Count the lines in the items below that contain the word "Collapse". How many are there? Reply with the number only.

----- Recorded data

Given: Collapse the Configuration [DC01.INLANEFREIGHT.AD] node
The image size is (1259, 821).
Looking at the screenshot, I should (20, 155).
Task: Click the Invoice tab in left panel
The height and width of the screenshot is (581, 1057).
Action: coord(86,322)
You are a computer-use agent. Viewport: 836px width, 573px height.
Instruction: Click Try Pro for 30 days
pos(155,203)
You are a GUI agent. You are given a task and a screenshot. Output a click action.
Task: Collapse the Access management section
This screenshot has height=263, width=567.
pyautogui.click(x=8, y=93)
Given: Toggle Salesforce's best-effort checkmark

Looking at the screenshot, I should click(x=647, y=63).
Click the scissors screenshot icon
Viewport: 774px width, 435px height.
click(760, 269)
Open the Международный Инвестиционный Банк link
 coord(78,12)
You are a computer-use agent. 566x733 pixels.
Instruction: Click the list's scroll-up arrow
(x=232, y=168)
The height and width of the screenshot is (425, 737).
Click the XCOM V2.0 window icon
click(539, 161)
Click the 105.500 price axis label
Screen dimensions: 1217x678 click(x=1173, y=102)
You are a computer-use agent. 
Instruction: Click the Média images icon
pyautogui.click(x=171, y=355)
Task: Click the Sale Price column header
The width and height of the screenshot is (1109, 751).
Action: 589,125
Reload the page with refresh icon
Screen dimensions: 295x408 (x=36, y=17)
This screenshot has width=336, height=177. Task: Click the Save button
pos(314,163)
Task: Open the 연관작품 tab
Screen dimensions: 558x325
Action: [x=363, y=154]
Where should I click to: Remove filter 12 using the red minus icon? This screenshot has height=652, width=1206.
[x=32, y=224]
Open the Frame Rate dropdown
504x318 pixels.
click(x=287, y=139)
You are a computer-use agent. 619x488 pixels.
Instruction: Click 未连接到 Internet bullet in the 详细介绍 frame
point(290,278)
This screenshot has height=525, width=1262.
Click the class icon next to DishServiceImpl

----------

● **Answer to this problem**
2